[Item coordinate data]
----

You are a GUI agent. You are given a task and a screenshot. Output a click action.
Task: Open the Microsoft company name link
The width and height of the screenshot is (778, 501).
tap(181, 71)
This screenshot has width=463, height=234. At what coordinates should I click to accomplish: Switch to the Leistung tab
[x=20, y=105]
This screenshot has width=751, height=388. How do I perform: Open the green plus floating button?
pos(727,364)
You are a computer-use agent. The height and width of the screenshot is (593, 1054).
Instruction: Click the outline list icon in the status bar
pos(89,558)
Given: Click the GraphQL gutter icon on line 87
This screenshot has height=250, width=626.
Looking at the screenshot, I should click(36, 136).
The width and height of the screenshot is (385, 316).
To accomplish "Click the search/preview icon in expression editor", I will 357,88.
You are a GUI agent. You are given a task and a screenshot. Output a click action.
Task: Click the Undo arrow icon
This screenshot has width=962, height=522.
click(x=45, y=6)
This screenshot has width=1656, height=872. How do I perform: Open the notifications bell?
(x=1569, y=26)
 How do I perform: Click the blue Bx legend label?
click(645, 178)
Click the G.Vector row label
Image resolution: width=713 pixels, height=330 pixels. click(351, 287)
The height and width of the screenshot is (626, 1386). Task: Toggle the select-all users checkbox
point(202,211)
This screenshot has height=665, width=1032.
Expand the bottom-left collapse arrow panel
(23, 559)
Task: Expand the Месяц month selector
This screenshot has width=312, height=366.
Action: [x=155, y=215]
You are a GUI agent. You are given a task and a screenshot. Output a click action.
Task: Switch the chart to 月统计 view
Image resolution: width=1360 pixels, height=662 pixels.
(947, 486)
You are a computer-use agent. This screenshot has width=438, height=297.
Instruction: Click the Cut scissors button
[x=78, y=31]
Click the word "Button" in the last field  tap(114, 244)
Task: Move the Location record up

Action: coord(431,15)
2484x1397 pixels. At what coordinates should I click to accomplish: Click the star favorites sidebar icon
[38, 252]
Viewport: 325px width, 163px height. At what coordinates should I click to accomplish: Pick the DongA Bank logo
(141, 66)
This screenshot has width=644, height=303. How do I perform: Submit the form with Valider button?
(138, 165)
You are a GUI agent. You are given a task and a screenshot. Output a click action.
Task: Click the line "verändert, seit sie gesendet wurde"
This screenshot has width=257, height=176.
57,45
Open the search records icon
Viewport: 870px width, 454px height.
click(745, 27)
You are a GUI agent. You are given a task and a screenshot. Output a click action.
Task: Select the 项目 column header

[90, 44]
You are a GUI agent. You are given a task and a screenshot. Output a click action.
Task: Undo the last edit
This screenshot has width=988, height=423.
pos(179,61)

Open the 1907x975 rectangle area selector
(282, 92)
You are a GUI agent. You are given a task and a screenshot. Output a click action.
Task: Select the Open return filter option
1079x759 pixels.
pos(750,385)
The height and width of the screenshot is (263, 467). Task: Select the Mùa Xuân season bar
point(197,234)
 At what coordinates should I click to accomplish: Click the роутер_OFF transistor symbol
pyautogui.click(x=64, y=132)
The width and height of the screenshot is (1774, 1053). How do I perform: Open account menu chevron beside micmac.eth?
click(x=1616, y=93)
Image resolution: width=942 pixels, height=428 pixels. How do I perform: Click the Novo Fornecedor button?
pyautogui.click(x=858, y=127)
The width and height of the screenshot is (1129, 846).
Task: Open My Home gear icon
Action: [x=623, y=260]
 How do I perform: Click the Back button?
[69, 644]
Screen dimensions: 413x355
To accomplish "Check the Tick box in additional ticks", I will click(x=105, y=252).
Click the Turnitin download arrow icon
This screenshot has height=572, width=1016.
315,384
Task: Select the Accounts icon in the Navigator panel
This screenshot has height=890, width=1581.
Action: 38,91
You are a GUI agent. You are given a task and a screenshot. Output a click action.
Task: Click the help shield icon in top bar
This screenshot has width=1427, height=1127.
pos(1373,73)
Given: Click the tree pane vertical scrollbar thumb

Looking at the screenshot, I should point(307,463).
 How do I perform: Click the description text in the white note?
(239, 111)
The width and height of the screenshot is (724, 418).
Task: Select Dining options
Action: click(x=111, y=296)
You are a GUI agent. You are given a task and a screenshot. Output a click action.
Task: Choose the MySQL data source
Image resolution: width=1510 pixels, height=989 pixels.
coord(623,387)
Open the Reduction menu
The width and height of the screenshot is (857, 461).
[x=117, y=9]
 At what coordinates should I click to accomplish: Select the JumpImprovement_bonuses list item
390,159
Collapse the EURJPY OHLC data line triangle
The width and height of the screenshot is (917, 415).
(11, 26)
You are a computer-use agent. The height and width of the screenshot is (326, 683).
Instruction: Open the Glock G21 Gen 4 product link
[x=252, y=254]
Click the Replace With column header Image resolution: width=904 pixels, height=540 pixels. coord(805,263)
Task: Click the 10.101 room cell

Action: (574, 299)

----

Given instruction
Lay out all of the lines above as a numbered list, omitting any blank lines.

Solved exercise
1. You are a GUI agent. You are given a task and a screenshot. Output a click action.
2. Task: Open the Microsoft company name link
3. The width and height of the screenshot is (778, 501).
4. tap(181, 71)
5. This screenshot has width=463, height=234. At what coordinates should I click to accomplish: Switch to the Leistung tab
6. [x=20, y=105]
7. This screenshot has width=751, height=388. How do I perform: Open the green plus floating button?
8. pos(727,364)
9. You are a computer-use agent. The height and width of the screenshot is (593, 1054).
10. Instruction: Click the outline list icon in the status bar
11. pos(89,558)
12. Given: Click the GraphQL gutter icon on line 87
13. This screenshot has height=250, width=626.
14. Looking at the screenshot, I should click(36, 136).
15. The width and height of the screenshot is (385, 316).
16. To accomplish "Click the search/preview icon in expression editor", I will 357,88.
17. You are a GUI agent. You are given a task and a screenshot. Output a click action.
18. Task: Click the Undo arrow icon
19. This screenshot has width=962, height=522.
20. click(x=45, y=6)
21. This screenshot has width=1656, height=872. How do I perform: Open the notifications bell?
22. (x=1569, y=26)
23.  How do I perform: Click the blue Bx legend label?
24. click(645, 178)
25. Click the G.Vector row label
26. Image resolution: width=713 pixels, height=330 pixels. click(351, 287)
27. The height and width of the screenshot is (626, 1386). Task: Toggle the select-all users checkbox
28. point(202,211)
29. This screenshot has height=665, width=1032.
30. Expand the bottom-left collapse arrow panel
31. (23, 559)
32. Task: Expand the Месяц month selector
33. This screenshot has width=312, height=366.
34. Action: [x=155, y=215]
35. You are a GUI agent. You are given a task and a screenshot. Output a click action.
36. Task: Switch the chart to 月统计 view
37. Image resolution: width=1360 pixels, height=662 pixels.
38. (947, 486)
39. You are a computer-use agent. This screenshot has width=438, height=297.
40. Instruction: Click the Cut scissors button
41. [x=78, y=31]
42. Click the word "Button" in the last field  tap(114, 244)
43. Task: Move the Location record up
44. Action: coord(431,15)
45. 2484x1397 pixels. At what coordinates should I click to accomplish: Click the star favorites sidebar icon
46. [38, 252]
47. Viewport: 325px width, 163px height. At what coordinates should I click to accomplish: Pick the DongA Bank logo
48. (141, 66)
49. This screenshot has width=644, height=303. How do I perform: Submit the form with Valider button?
50. (138, 165)
51. You are a GUI agent. You are given a task and a screenshot. Output a click action.
52. Task: Click the line "verändert, seit sie gesendet wurde"
53. This screenshot has width=257, height=176.
54. 57,45
55. Open the search records icon
56. Viewport: 870px width, 454px height.
57. click(745, 27)
58. You are a GUI agent. You are given a task and a screenshot. Output a click action.
59. Task: Select the 项目 column header
60. [90, 44]
61. You are a GUI agent. You are given a task and a screenshot. Output a click action.
62. Task: Undo the last edit
63. This screenshot has width=988, height=423.
64. pos(179,61)
65. Open the 1907x975 rectangle area selector
66. (282, 92)
67. You are a GUI agent. You are given a task and a screenshot. Output a click action.
68. Task: Select the Open return filter option
69. 1079x759 pixels.
70. pos(750,385)
71. The height and width of the screenshot is (263, 467). Task: Select the Mùa Xuân season bar
72. point(197,234)
73.  At what coordinates should I click to accomplish: Click the роутер_OFF transistor symbol
74. pyautogui.click(x=64, y=132)
75. The width and height of the screenshot is (1774, 1053). How do I perform: Open account menu chevron beside micmac.eth?
76. click(x=1616, y=93)
77. Image resolution: width=942 pixels, height=428 pixels. How do I perform: Click the Novo Fornecedor button?
78. pyautogui.click(x=858, y=127)
79. The width and height of the screenshot is (1129, 846).
80. Task: Open My Home gear icon
81. Action: [x=623, y=260]
82.  How do I perform: Click the Back button?
83. [69, 644]
84. Screen dimensions: 413x355
85. To accomplish "Check the Tick box in additional ticks", I will click(x=105, y=252).
86. Click the Turnitin download arrow icon
87. This screenshot has height=572, width=1016.
88. 315,384
89. Task: Select the Accounts icon in the Navigator panel
90. This screenshot has height=890, width=1581.
91. Action: 38,91
92. You are a GUI agent. You are given a task and a screenshot. Output a click action.
93. Task: Click the help shield icon in top bar
94. This screenshot has width=1427, height=1127.
95. pos(1373,73)
96. Given: Click the tree pane vertical scrollbar thumb
97. Looking at the screenshot, I should point(307,463).
98.  How do I perform: Click the description text in the white note?
99. (239, 111)
100. The width and height of the screenshot is (724, 418).
101. Task: Select Dining options
102. Action: click(x=111, y=296)
103. You are a GUI agent. You are given a task and a screenshot. Output a click action.
104. Task: Choose the MySQL data source
105. Image resolution: width=1510 pixels, height=989 pixels.
106. coord(623,387)
107. Open the Reduction menu
108. The width and height of the screenshot is (857, 461).
109. [x=117, y=9]
110.  At what coordinates should I click to accomplish: Select the JumpImprovement_bonuses list item
111. 390,159
112. Collapse the EURJPY OHLC data line triangle
113. The width and height of the screenshot is (917, 415).
114. (11, 26)
115. You are a computer-use agent. The height and width of the screenshot is (326, 683).
116. Instruction: Open the Glock G21 Gen 4 product link
117. [x=252, y=254]
118. Click the Replace With column header Image resolution: width=904 pixels, height=540 pixels. coord(805,263)
119. Task: Click the 10.101 room cell
120. Action: (574, 299)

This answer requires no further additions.